"Stack" decoder

Instructions

To begin, click a source language word to create the empty hypothesis. Clicking on a source-language word also reveals a list of translation candidates for that word.

You then build new hypotheses by selecting an existing one and choosing a word to extend it with. Each chart hypothesis contains the sequence of translated words (implicitly, if dynamic programming is on), the model score, and the coverage vector (denoting which source-language words have been translated).

If a word is highlighted in red, that means it is not available to extend the selected hypothesis (or that no hypothesis is selected). This can be due to the distortion constraints or because you are trying to extend a hypothesis with a translation of a word that has already been covered by that hypothesis. When you highlight a hypothesis, the sequence of hypotheses that were used to produce it are highlighted.
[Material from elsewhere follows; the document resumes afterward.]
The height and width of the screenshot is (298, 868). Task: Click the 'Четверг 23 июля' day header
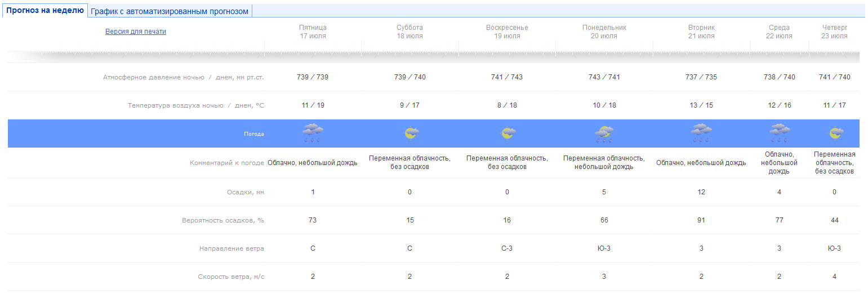click(834, 32)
The algorithm can be automated by clicking the automate button right when the page is loaded. Playing around with the distortion limits and stack size will demonstrate the tradeoff between speed (measured by the number of hypotheses popped) and accuracy (measured by the model score of the best translation at the end).

More information

Machine translation is the scientific endeavor that investigates automated methods for translating sentences from one human language to another. This page implements a simple word-based decoder for purposes of visualization.
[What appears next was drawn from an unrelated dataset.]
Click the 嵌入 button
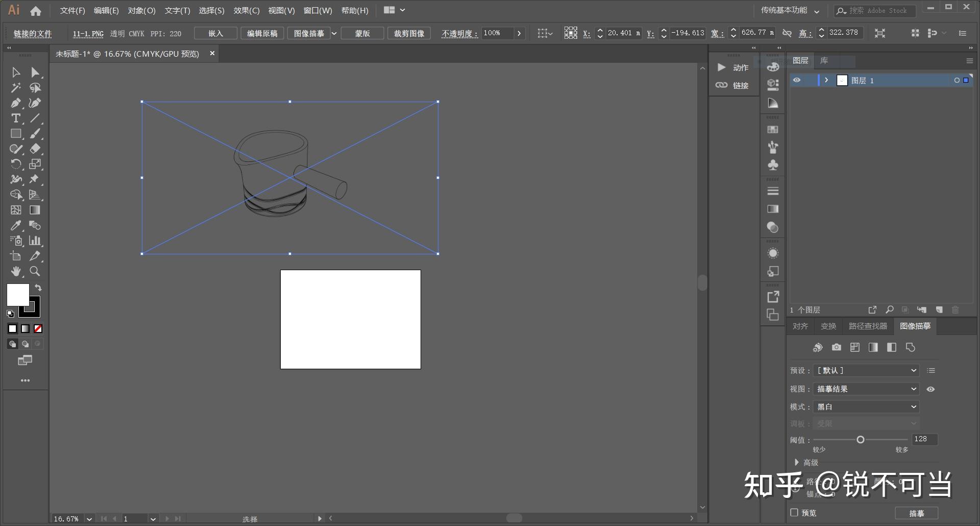 (215, 33)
Decoder is the jargon term for an algorithm that performs the translation task. Decoding algorithms typically assemble translation hypotheses by translating the words and phrases of the source sentence. The term "stack decoding" refers to the fact that hypotheses for the translation are maintained in stacks (which are actually priority queues). Each of these stacks groups together hypotheses that represent translations of the same number of words of the source language sentence. The hypotheses are sorted in decreasing order according to a score assigned by a model (which in this case is a language model and word-based translation model).

A good (non-free) introduction to machine translation is Philipp Koehn's book Statistical Machine Translation. A good (free) introduction is Adam Lopez's ACM article of the same title.